## SOAL DAN TUGAS:
1 – Menurut teks bacaan tentang UKM, apa saja tiga kelompok besar aktivitas ekonomi?
2 – Teruskan teks bacaan tentang UKM, mulai setelah kalimat terakhirnya.

## TEKS BACAAN:
_ _ _ _ _
(mengkaji-cermati persoalan ekonomi umat)
Usaha Kecil dan Menengah (UKM) atau sering juga disebut UMKM (Usaha Mikro Kecil Menengah) di negeri ini sesungguhnya telah berjalan sejak lama sebelum kemerdekaan Indonesia diproklamasikan. Pada masa lalu usaha ekonomi masyarakat banyak ini mencakup sektor riil terkait terutama pemenuhan kebutuhan pokok dan keperluan hidup keseharian berupa barang ketimbang jasa. Kegiatan sektor riil model ini bisa menjadi pintu masuk bagi pertumbuhan dan pemerataan ekonomi bangsa karena bersinggungan langsung dengan kemakmuran rakyat kebanyakan. Secara sistematis aktivitas ekonomi pada dasarnya dapat dibagi dalam tiga kelompok besar yakni produksi, distribusi dan konsumsi.
_ _ _ _ _
## DATA TERKUMPUL:
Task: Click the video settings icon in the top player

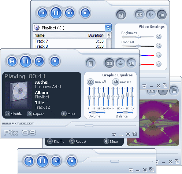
_ _ _ _ _
## HASIL TUGAS:
1 – Produksi, distribusi, dan konsumsi.

2 –
Dalam menggenjot pertumbuhan ekonomi bangsa perlu memaksimalkan produksi barang. Setelah itu yang perlu diperhatikan adalah cara dan mekanisme pendistribusian produk-produk tersebut agar sampai ke tangan pihak konsumen untuk dikonsumsi. Keterkaitan dan kelancaran jaringan faktor-faktor produksi, distribusi dan konsumsi tersebut suatu keniscayaan guna menumbuh-kembangkan aktivitas ekonomi. Lalu peran UKM yang berada ditingkat akar rumput dengan jumlah besar sesungguhnya akan dapat menjembatani proses pemerataan ekonomi bangsa secara optimal. Namun jika barang yang didistribusikan dan dikonsumsi bukan berasal dari produksi dalam negeri alias mengimpor dari luar negeri, maka cerita pemerataan seperti yang dijelaskan diatas tentu berbeda hasilnya.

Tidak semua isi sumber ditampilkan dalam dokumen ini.